A.J. Croce has always been a music seeker, aligning himself with talented producers, songwriters and musicians like T-Bone Burnett, Cowboy Jack Clement, Allen Toussaint and Leon Russell. However, the Nashville-based artist, presenting Croce Plays Croce at Levitt Pavilion in Dayton on Thursday, Sept. 6, was a well-established artist before he fully embraced the music of his late father Jim Croce.
“Playing my dad’s stuff is very emotional and the songs are really great,” Croce said. “During these shows, people really see a connection between his music and mine. I play his stuff and my stuff and then the things that really connect us. I grew up with his record collection so I was more influenced by the things he was influenced by than by his music.
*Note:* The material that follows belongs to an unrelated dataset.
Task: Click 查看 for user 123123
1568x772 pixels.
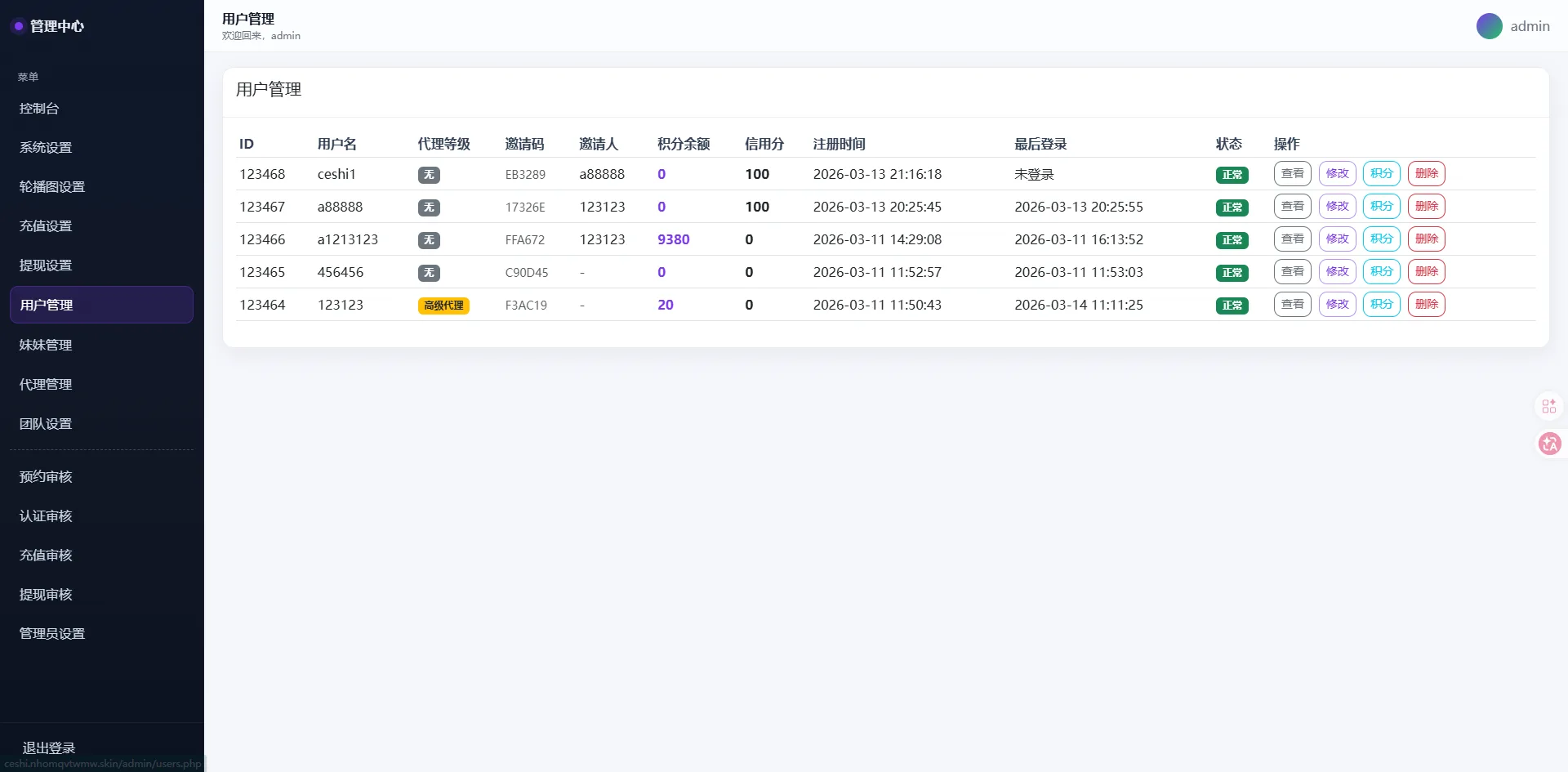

It’s a really fun show. I think people will be surprised how energetic it is because we put it all in and we have so much fun doing it. It really comes off and it becomes infectious.”
Croce’s latest single is a cover of his dad’s hit, “I Got a Name,” which premiered on Billboard.com on Aug. 24. The song, written by Charles Fox and Norman Gimbel, was released a few months after the singer’s death. The new version was recorded for a Goodyear television commercial featuring Dale Earnhardt Jr.
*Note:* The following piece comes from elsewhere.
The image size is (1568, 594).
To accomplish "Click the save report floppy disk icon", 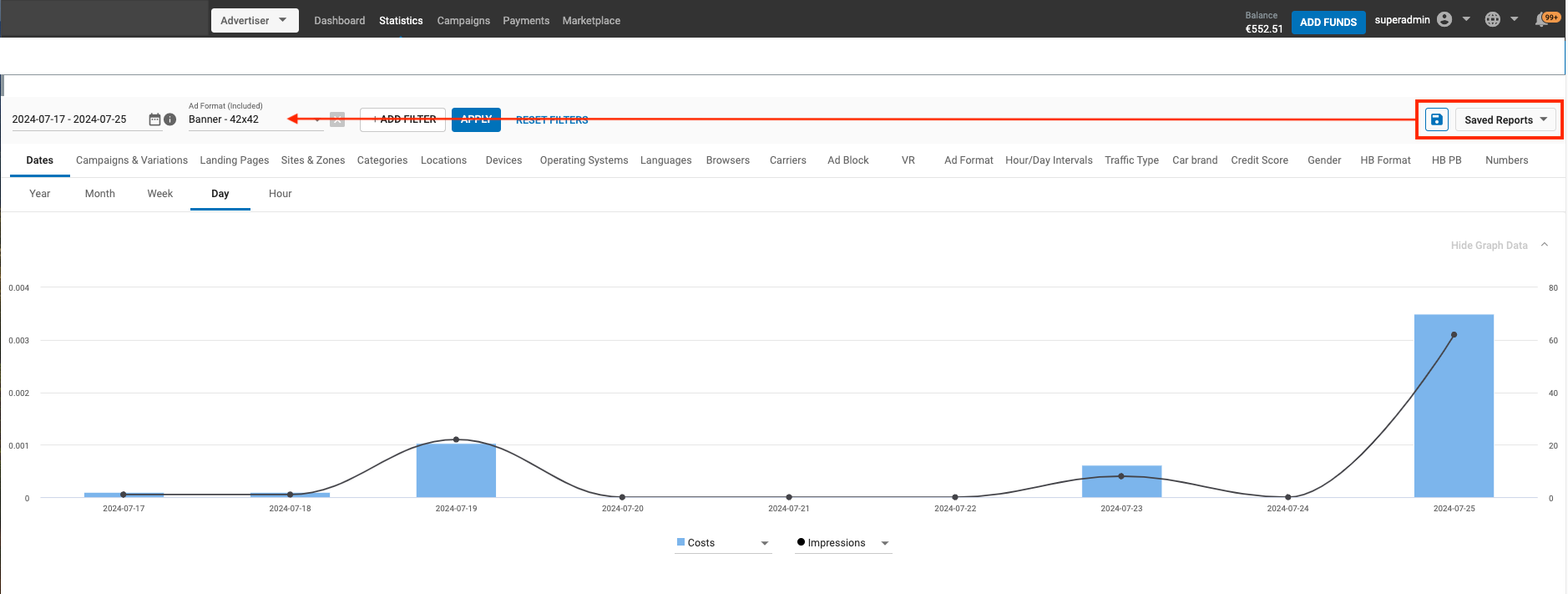I will click(x=1436, y=119).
Later this year, Croce will be recording the follow-up to his soul-infused 2017 album, “Just Like Medicine,” with Brooklyn-based afropop act, Antibalas.
“It’s something I’ve sort of been working on in my spare time for a few years,” Croce said. “I was trying to find good collaborators and Antibalas sort of came into the picture. They’re part of the Daptone family. I’ve wanted to connect with those folks for a long time because they’re so versatile. They can go all over the map, musically, and it’s always interesting.”
Croce has been an eclectic artist through the years, working in jazz, blues, R&B and folk, but this could be the most extreme yet.
“I initially thought I’d be stretching with this album, but I’m not trying to be anything I’m not,” he said. “I’m just playing myself and surrounding myself with different folks. The first demo we did was so much fun. We had such a great time and we knew it could work.
“You definitely hear me in the composition and the music and you hear them,” he added. “We each have our identity and it seems to mold together really well. What would seem like it was outside the box is something that’s very much a part of me.”